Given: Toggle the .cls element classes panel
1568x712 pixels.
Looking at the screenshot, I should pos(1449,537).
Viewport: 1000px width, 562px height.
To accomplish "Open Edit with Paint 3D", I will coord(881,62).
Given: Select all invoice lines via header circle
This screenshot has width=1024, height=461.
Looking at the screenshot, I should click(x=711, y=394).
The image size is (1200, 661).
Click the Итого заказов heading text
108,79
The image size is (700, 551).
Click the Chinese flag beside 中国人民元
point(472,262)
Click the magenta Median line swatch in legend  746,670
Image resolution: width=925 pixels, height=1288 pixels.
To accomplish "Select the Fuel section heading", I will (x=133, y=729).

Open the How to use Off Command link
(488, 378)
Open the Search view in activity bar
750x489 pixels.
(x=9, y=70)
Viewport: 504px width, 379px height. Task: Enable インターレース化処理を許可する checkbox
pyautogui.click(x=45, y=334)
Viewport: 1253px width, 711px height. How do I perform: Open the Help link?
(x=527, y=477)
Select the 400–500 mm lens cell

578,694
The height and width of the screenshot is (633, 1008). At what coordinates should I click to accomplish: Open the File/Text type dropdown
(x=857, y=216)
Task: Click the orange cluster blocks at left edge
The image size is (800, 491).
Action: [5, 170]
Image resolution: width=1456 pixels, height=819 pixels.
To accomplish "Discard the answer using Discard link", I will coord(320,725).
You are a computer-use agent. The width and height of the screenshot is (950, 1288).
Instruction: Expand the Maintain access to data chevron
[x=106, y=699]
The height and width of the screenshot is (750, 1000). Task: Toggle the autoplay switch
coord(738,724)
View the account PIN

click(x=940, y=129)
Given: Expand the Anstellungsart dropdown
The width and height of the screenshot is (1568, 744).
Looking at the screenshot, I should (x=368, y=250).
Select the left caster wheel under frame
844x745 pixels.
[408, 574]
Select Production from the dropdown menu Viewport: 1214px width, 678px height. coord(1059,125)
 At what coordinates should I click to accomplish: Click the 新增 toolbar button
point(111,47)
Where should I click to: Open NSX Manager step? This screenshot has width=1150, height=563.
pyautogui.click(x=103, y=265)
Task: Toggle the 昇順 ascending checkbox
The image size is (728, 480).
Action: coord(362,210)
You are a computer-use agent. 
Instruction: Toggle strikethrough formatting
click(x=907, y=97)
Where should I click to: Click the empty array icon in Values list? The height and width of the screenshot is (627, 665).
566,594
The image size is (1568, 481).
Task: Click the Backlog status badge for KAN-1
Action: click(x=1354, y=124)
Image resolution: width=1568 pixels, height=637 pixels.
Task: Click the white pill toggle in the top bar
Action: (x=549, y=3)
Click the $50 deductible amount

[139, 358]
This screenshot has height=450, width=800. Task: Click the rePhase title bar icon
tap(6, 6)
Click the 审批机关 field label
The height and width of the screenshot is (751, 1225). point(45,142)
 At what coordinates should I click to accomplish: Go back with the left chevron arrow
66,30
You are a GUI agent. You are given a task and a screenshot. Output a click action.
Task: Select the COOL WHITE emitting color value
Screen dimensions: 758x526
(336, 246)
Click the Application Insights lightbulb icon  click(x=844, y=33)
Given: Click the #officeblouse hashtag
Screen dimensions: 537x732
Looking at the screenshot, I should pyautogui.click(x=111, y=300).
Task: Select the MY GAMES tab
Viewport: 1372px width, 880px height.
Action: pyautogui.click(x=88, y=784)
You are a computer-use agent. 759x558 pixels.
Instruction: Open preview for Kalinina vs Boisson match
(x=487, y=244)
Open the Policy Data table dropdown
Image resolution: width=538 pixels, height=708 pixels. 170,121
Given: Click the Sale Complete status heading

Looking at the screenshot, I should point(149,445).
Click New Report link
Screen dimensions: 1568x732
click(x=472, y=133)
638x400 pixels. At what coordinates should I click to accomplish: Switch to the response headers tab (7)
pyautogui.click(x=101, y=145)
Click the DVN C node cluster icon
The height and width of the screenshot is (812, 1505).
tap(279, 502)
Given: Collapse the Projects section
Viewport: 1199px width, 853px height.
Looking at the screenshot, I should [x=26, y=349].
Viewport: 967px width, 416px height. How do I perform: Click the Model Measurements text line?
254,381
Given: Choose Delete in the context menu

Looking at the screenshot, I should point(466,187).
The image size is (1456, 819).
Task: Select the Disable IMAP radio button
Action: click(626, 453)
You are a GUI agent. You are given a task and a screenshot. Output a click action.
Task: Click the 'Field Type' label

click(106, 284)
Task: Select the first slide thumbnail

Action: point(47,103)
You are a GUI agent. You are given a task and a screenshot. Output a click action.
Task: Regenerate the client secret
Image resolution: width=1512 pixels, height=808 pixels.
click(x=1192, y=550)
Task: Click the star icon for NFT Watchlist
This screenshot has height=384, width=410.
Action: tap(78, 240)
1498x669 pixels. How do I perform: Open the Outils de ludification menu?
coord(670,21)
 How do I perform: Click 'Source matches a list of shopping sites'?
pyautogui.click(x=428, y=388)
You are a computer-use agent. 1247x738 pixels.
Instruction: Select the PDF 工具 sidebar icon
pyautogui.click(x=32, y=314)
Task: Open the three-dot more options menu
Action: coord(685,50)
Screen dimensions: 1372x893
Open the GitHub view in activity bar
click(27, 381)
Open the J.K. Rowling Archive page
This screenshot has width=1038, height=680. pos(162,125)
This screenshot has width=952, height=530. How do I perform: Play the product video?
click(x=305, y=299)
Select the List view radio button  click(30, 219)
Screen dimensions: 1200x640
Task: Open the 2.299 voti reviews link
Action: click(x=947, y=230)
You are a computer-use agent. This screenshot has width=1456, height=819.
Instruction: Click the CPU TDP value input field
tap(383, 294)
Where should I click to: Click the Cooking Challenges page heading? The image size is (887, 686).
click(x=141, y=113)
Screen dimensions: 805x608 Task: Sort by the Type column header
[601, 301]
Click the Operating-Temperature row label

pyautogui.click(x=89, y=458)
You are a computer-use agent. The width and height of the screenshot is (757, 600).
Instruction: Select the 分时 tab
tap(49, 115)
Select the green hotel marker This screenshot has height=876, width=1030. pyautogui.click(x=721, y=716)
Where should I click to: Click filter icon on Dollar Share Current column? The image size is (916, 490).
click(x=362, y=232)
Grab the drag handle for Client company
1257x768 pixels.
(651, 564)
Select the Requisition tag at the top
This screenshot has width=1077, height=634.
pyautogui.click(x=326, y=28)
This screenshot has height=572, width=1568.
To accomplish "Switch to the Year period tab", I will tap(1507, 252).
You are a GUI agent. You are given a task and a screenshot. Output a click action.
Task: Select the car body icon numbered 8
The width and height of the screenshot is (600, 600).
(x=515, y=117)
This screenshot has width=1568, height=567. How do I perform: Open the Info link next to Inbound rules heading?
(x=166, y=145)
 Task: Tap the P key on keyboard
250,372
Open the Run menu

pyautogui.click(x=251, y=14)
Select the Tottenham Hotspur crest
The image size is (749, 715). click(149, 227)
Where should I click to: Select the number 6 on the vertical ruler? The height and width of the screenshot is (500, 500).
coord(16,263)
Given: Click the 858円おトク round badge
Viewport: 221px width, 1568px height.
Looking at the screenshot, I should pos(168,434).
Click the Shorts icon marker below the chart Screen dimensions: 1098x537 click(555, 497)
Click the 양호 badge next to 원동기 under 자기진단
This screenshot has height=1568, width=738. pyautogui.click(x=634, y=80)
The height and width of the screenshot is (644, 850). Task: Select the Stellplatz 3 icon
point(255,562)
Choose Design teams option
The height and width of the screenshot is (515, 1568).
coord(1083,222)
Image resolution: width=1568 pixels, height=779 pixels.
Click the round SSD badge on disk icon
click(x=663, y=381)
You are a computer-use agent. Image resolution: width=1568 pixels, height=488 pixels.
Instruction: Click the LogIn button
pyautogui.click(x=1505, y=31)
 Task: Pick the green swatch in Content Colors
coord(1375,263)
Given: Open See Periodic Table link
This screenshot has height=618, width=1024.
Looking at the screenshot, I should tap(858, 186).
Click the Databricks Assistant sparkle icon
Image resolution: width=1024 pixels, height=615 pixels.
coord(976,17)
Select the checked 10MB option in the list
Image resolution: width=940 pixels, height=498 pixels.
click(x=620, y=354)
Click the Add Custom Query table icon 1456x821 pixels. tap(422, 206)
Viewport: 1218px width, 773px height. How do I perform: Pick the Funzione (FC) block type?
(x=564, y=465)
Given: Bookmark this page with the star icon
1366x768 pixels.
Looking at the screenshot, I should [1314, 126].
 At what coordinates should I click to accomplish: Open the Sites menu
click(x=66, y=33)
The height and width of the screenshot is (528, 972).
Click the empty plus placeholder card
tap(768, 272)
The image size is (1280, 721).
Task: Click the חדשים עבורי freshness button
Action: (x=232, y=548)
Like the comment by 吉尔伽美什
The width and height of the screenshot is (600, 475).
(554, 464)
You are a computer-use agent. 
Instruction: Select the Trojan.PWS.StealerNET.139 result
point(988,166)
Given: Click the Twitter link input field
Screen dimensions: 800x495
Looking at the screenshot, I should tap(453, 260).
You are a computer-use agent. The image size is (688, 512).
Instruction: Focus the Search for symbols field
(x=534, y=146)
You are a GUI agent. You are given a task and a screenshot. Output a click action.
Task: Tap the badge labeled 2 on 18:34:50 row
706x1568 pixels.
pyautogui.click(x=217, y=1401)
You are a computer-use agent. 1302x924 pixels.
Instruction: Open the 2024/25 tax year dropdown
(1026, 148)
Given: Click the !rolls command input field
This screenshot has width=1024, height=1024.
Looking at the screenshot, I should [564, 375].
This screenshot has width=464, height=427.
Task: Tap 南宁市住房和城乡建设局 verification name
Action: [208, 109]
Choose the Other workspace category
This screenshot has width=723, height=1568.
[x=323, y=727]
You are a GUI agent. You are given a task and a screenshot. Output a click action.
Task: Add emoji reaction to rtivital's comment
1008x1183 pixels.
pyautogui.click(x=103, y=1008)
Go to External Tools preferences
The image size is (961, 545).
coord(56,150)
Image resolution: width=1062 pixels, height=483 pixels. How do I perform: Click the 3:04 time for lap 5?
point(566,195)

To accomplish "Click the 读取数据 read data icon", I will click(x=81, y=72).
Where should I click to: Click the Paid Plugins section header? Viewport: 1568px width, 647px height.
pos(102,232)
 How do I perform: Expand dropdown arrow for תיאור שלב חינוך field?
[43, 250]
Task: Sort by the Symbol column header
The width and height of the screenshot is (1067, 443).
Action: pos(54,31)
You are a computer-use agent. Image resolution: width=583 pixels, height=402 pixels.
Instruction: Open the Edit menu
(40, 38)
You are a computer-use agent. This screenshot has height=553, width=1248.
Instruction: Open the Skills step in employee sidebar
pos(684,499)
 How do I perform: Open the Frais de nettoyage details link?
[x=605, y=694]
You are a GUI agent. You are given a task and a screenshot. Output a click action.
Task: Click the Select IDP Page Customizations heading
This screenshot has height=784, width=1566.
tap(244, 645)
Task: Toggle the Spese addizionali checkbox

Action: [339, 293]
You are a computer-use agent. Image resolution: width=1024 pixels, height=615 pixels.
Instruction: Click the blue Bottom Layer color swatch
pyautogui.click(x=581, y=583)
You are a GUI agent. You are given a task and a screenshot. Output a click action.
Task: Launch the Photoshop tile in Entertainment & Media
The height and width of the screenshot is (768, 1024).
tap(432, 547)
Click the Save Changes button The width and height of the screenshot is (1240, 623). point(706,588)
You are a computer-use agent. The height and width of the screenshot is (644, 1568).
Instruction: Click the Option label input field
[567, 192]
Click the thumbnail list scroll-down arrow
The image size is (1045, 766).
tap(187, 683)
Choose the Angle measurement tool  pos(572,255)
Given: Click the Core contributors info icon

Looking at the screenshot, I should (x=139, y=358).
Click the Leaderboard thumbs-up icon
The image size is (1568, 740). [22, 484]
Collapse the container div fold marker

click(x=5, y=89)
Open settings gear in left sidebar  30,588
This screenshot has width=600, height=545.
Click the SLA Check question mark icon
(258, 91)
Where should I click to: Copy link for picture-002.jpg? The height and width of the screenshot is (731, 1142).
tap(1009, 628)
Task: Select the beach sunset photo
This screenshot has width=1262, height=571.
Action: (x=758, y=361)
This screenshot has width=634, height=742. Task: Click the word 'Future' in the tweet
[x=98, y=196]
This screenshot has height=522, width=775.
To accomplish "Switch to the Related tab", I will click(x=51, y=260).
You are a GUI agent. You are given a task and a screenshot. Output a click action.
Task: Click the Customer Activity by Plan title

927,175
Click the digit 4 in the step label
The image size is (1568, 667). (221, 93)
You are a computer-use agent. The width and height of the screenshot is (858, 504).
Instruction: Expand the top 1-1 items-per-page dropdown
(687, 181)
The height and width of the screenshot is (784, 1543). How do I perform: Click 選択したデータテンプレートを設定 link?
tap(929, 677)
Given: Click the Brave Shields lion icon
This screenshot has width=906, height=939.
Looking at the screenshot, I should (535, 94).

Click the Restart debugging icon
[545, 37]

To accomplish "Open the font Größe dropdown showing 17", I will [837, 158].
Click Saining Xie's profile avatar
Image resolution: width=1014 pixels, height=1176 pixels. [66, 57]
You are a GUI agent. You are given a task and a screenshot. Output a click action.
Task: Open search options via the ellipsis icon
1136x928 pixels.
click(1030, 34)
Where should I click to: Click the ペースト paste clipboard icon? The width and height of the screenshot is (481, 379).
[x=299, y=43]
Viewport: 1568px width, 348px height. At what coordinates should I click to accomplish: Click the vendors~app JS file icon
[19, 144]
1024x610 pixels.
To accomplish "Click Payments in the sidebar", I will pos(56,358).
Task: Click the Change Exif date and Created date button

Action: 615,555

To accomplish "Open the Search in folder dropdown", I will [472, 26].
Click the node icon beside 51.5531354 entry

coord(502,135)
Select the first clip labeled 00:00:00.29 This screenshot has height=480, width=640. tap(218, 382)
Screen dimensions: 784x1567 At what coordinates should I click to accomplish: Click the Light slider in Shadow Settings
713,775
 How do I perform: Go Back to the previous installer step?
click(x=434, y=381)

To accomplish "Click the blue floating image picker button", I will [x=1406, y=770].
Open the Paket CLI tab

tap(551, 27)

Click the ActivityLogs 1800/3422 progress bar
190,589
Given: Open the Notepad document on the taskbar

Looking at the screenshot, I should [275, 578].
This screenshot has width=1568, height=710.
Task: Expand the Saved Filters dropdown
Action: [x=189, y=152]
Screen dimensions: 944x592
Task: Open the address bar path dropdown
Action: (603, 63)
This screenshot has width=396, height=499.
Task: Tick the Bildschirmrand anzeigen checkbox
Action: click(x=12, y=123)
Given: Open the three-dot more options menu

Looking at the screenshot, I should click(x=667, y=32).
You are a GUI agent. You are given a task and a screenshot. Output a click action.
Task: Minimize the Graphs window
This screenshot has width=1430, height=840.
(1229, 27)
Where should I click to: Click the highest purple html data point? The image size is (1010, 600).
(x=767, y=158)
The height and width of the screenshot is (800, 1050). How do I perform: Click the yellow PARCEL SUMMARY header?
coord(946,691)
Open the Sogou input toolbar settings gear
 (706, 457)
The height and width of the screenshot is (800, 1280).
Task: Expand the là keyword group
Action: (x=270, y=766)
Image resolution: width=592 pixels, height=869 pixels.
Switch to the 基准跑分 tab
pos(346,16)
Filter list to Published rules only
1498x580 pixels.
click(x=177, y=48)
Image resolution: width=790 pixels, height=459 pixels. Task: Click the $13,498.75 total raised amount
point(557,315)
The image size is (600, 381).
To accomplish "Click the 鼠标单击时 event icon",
________________
PROBLEM STATEMENT
All lines of the material that contain the string "labeled" are to be copied.

ANSWER BOX
Task: Tap the badge labeled 2 on 18:34:50 row
Select the first clip labeled 00:00:00.29 This screenshot has height=480, width=640. tap(218, 382)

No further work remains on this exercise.